Em novo documento sobre o projeto de fusão da PIS/Cofins em um único tributo, a Receita Federal afirmou que os livros poderiam perder a isenção tributária porque são consumidos pela parte mais rica da população, cuja renda é de acima de 10 salários mínimos. Segundo o órgão, a arrecadação permitiria que o governo investisse mais dinheiro em outras políticas públicas.

Conforme o UOL, o documento "Perguntas e Respostas" da Contribuição sobre Bens e Serviços (CBS) foi atualizado na terça-feira, 6. O projeto, que cria a CBS, tributo semelhante ao Imposto sobre Valor Agregado (IVA), não tem relator indicado e está longe da discussão da reforma no Congresso.

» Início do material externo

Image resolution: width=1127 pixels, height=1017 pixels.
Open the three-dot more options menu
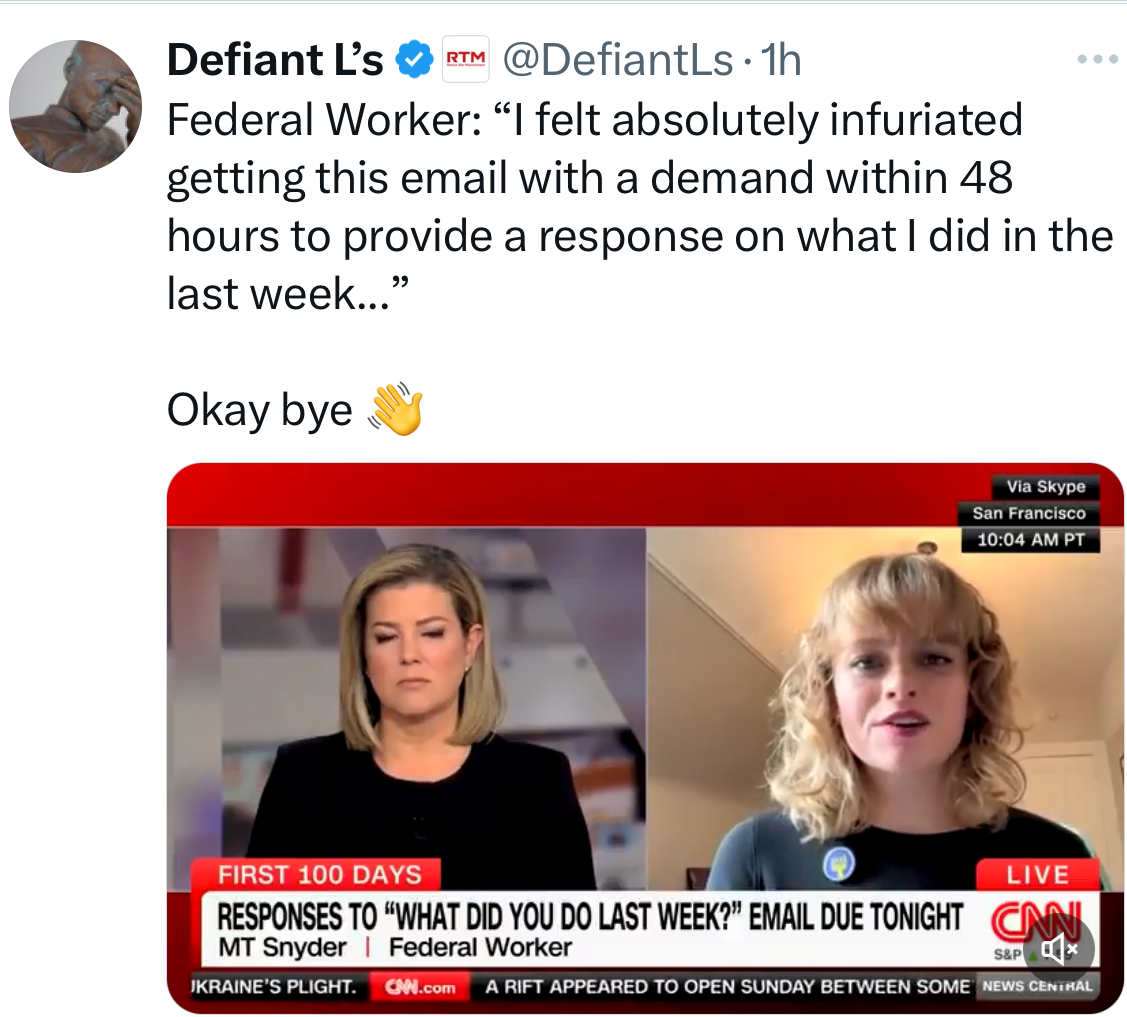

Atualmente existe uma lei que isenta o mercado de livros e papel para a sua impressão de pagar o PIS e Cofins. De acordo com o UOL, o Ministério da Economia quer substituir as duas contribuições federais pela CBS, com alíquota de 12%, e acabar com os benefícios fiscais, como o do mercado editorial.

Para justificar o fim da isenção, a Receita afirma que não existem avaliações que indiquem uma redução do preço dos livros após a concessão. O texto diz ainda que dados da Pesquisa de Orçamentos Familiares (POF) de 2019 do IBGE apontam que famílias com renda de até dois salários mínimos não consomem livros não didáticos e a maior parte desses livros é consumido pelas famílias com renda superior a 10 salários mínimos.

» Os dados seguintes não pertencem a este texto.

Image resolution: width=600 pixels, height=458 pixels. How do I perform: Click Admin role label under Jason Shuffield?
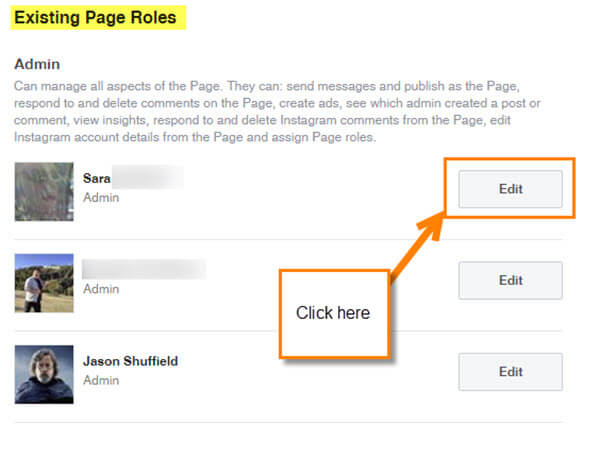click(x=101, y=380)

"Neste sentido, dada a escassez dos recursos públicos, a tributação dos livros permitirá que o dinheiro arrecadado possa ser objetivo de políticas focalizadas, assim como é o caso dos medicamentos, da saúde e da educação no âmbito da CBS", argumenta a Receita. Tais justificativas não existiam na primeira versão do documento.